Another major deal in Canada’s wealth-management world is highlighting the potential value of cross-selling to high-net-worth clients, a segment that remains sought-after in the face of disruption brought on by low-fee investing products.
On Friday, Toronto-based private-equity firm Onex Corp. announced it was making a $445-million bid to buy Canadian wealth-manager Gluskin Sheff + Associates Inc., a deal the companies said would “broaden the product suite available” to Toronto-based Gluskin Sheff’s high-net-worth and institutional clients.
“By combining Gluskin Sheff’s public securities investing platforms with Onex’ private equity and private debt platforms the clients of both firms will have greater investment options,” said Gerry Schwartz, chairman and chief executive officer of Onex, in a release.
Investors have so far smiled on the match, which is still subject to various approvals and closing conditions. Shares of Gluskin Sheff jumped more than 29 per cent on Monday, pushing the stock price past the $14.25 per-share offer made by Onex, whose shares also rose Monday.
Canaccord Genuity analyst Scott Chan noted that potential benefits of the deal included “adding (Gluskin Sheff’s) strong distribution capabilities in the attractive (high-net-worth) clientele space” and broadening Onex’s investing capabilities by adding equities, hedge funds and investment grade credit.
Chan said the “cross-selling capabilities” should also help Gluskin Sheff retain clients, after the firm saw its assets under management decline to $8.2 billion as of Dec. 31, 2018, down $700 million from Sept. 30 of last year.
“Commanding such a multiple on a standalone basis would, in our view, require a material turnaround in net flows as well as elevated performance fees both of which will be challenging to achieve near term,” wrote CIBC Capital Markets analyst Marco Giurleo in a note on Gluskin Sheff.
“On the other hand, a combination with a reputable partner such as Onex provides an opportunity to stabilize client flows and enhance the earnings power of the company by introducing highly coveted alternative investment strategies.”
A cross-selling-related rationale was also given in connection to a mega-deal in the wealth-management sector last year: Bank of Nova Scotia’s $2.6-billion takeover of MD Financial Management.
The clients of both firms will have greater investment options
That deal, according to a Scotiabank presentation, provided an opportunity to add market-share in the wealth business and “capture primary banking relationships” in the high-net-worth area in which doctor-focussed MD Financial had specialized.
The Onex-Gluskin Sheff deal (expected to close in the first half of 2019) includes a $13.3-million break-fee Gluskin Sheff would pay to Onex if the transaction doesn’t close for certain reasons, including if a superior bid comes along to scuttle it.
“Given the support of the deal by GS’ board and management as well as the 28 per cent premium offered (over Gluskin Sheff’s share price at Friday’s close), we view the probability of an interloper offering a higher price as low,” wrote Giurleo.
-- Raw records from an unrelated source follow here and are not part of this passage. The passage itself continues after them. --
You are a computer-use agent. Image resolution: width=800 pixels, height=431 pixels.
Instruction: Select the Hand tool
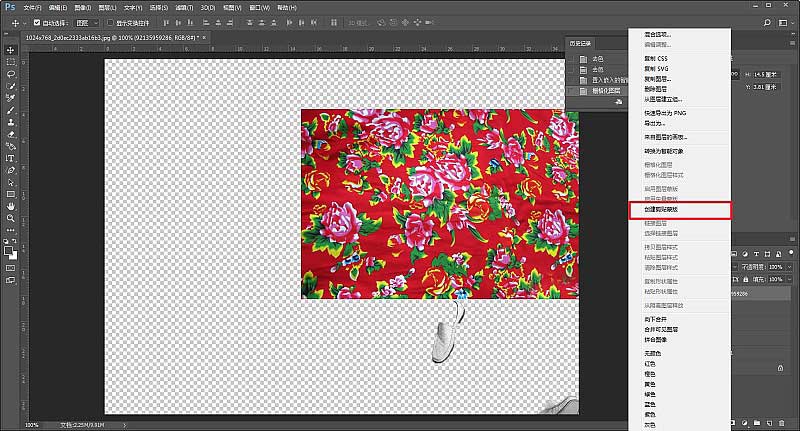[11, 206]
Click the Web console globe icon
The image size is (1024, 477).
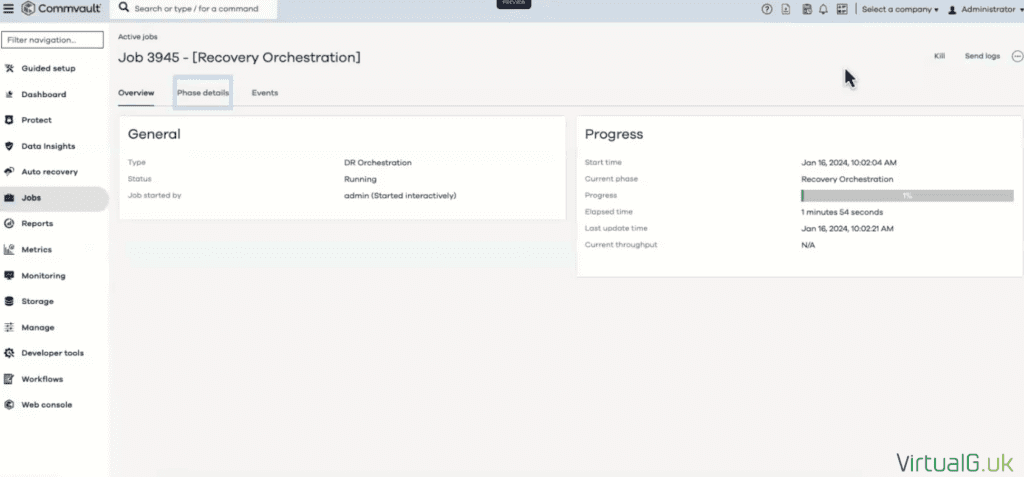point(10,405)
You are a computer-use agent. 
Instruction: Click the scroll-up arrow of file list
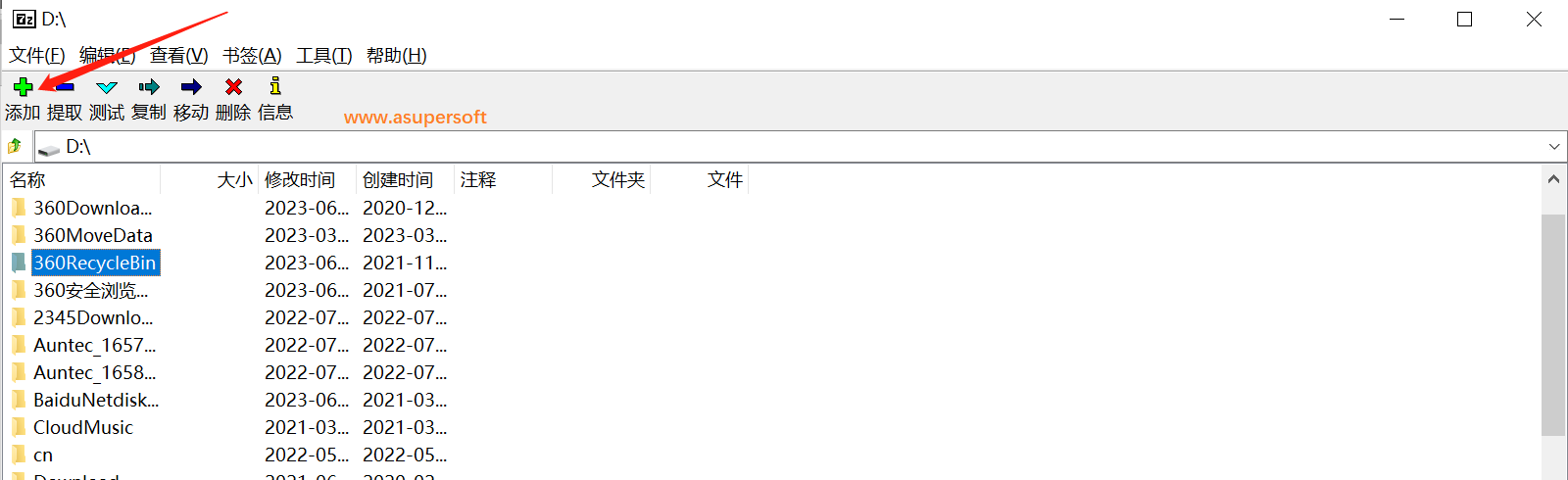[x=1553, y=179]
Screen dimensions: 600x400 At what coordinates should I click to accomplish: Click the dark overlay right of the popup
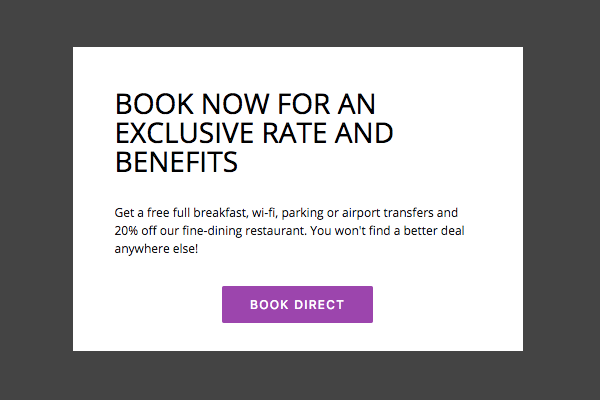click(x=561, y=200)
RBC Capital Markets analyst Geoffrey Kwan said they also believe the acquisition “is likely to be successful,” and that the announcement “should not be overly surprising” given the decline in Gluskin Sheff’s share price over the past few years.
“While we like the long-term growth potential at GS, the current challenging fundamentals were likely to constrain GS’ share price in the near-term, so this transaction provides GS shareholders with an opportunity to realize value in the short-term.”